The problem is: For example, with the A chord, I'm supposed to press down the BGD strings on the second fret, but I can't seem to fit 3 fingers into the space between the medal bars dividing the frets. I always end up with this buzzing noise. I get a nice sound when I press down right at the medal of the fret, but if I move it a little closer towards the medal bars, the buzzing noise returns.

So my question is: How do I position my finger so I don't get the buzzing noise? Is something defective about my guitar (since it makes buzzing noise if my fingers too close to the medal bars) or is it just me?

Thanks!

Like the guy above me said, it's all about the practice. Also, you didn't mention whether you bought an electric guitar or an acoustic guitar. An acoustic is harder to learn on (but pays off in the long run) because the "action" is higher. What this means is that the strings are done in such a way that they are more highly elevated from the fretboard, therefore you have to put a bit more pressure on them in order to touch the fretboard and it'll hurt your fingers a lot worse for a beginner (not to mention barre chords are significantly more difficult to do, but that's a whole different story).
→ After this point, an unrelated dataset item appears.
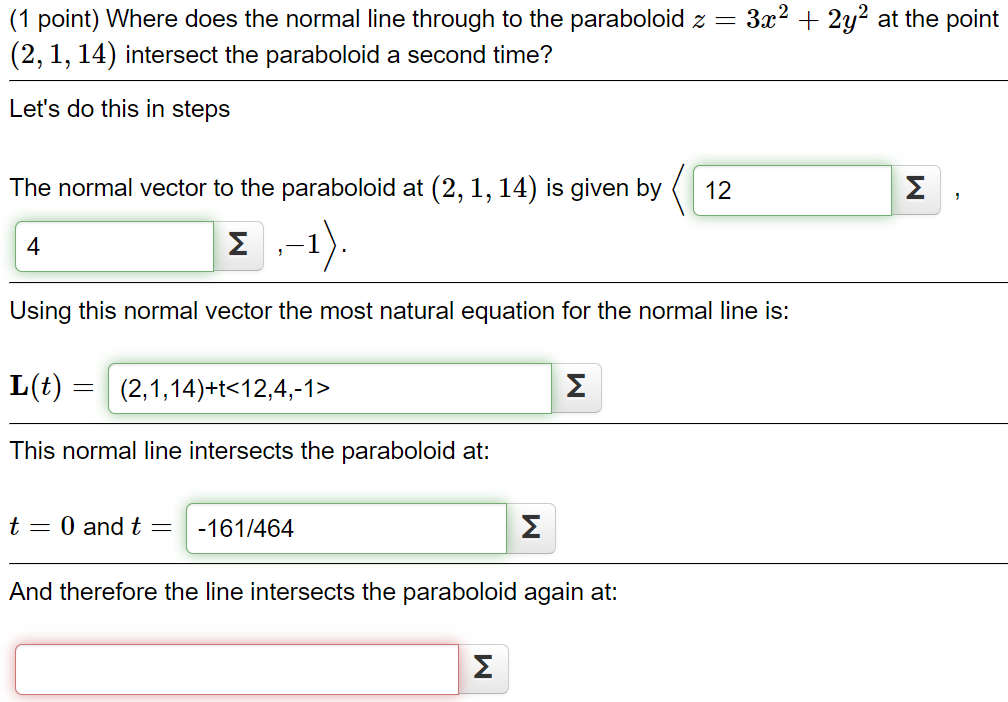1008x702 pixels.
Task: Click inside the field showing 4
Action: tap(113, 244)
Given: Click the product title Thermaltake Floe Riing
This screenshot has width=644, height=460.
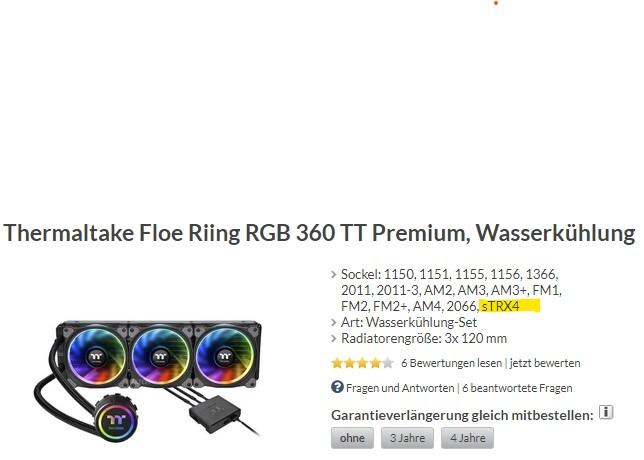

There is a possibility that your guitar is defective, but I highly doubt it. However, the buzzing could come from a problem in the guitar's "action." Most likely, it is your lack of experience and it'll fix over time, but just in case, take it to a music store and ask them if the action needs adjusting due to "fret buzz."
#6
very normal....honestly keep doing what your doing and all the sudden it'll just click and you'll get it...it won't take too long. just keep working at it and u'll get it. everyone i know who plays guitar ran though this same thing when the first started.

more and mroe you play you'll build up calluses too and it'll make playing MUCH easier. stick it out and u'll get it
#7
I hated the A major chord when I first started, more so than the F major, or any barre chord for that matter.

With that said, it just takes time. Try placing one finger at a time in it's position, and make sure you can get the string to sound without the buzz. Add another finger, and make sure you can get both strings to sound. Then add the last finger, and find the right position so that you can get all the strings to ring out. It will feel uncomfortable and awkward at first, but keep practicing that position and eventually (after a few weeks or so) you'll be able to effortlessly play that chord.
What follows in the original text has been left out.